International Journal of Radiation Oncology, Biology, Physics 38(5): 1027-1035, 1997.
Quiros PA, Jones GW, Kacinski BM, et al.
Patients with mycosis fungoides [cutaneous T-cell lymphoma (CTCL)] may benefit from adjuvant therapy after completing total skin electron beam therapy (TSEBT). We report the results for T1/T2 CTCL patients treated with adjuvant oral psoralen plus ultraviolet light (PUVA) with respect to overall survival (OS), disease-free survival (DFS), salvage of recurrence, and toxicity.

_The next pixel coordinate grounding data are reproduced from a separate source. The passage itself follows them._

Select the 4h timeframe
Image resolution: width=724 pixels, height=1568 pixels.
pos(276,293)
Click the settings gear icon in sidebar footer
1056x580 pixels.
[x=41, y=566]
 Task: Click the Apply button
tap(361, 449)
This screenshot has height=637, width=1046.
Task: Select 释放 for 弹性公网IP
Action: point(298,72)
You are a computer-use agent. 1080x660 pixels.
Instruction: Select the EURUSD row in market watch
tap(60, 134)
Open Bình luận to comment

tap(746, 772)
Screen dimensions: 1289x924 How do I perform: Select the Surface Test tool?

AND MATERIALS: Between 1974 and 1993, TSEBT was administered to a total of 213 patients with CTCL. Records were reviewed retrospectively, and a total of 114 patients were identified as having T1 or T2 disease. Radiotherapy was provided via a 6-MeV linac to a total of 36 Gy, 1 Gy/day, 4 days/week, for 9 weeks. Beginning in 1988, patients were offered adjuvant PUVA within 2 months of completing TSEBT. This was started at 0.5-2 J/m2, 1-2 treatments/week, with a taper over 3-6 months. Therapy then continued once per month. There were 39 T1 and 75 T2 patients. Six T1 (15%) and eight T2 (11%) patients were treated with adjuvant PUVA. A further 49% of the 114 patients received adjuvant systemic therapy, 3% received spot external beam, 4% received adjuvant ECP, 2% received topical nitrogen mustard, 22% received a combination of therapies exclusive of PUVA, and 9% received no adjuvant therapy. Patients were balanced in all subgroups based on pre-TSEBT therapy. The median age of the cohort was 58 (range 20-88), with a median follow-up time of 62 months (range 3-179).
Within 1 month after completing of TSEBT, 97% of T1, and 87% of T2 patients had achieved a complete remission. Stratified by adjuvant therapy, none of six T1 and one of eight T2 patients who received adjuvant PUVA failed within the first 3 years after completion of TSEBT. A total of 43% of the T1 and T2 patients receiving other or no adjuvant treatment failed within the same time course. The 5-year OS for the entire cohort was 85%. Those who received PUVA had a 5-year OS of 100% versus a 5-year OS for the non-PUVA group of 82% (p < 0.10). The 5-year DFS for the entire cohort was 53%. Those who received PUVA had a 5-year DFS of 85% versus a 5-year DFS for the non-PUVA group of 50% (p < 0.02). By T stage, those with T1 receiving PUVA exhibited no relapses, whereas those with T1 not treated with PUVA had a crude relapse rate of 36%. Median DFS was not reached at 103 months for the T1 adjuvant PUVA patients versus 66 months for the non-PUVA patients (p < 0.01). For those with T2, crude relapse rates were 25% and 55%, respectively, with DFS of 60 (median DFS not reached) and 20 months (p < 0.03). The 5-year DFS for patients salvaged with PUVA was 50%. Toxicity of adjuvant and salvage PUVA therapy was acceptable, with only two patients requiring a reduction in PUVA dosage.
PUVA can maintain remissions in patients with CTCL after TSEBT. There is a significant benefit in DFS but no statistically significant improvement in OS. Prospective, randomized data are needed to confirm these results. PUVA is also effective as a salvage therapy after TSEBT in early-stage patients with recurrence, with acceptable toxicity.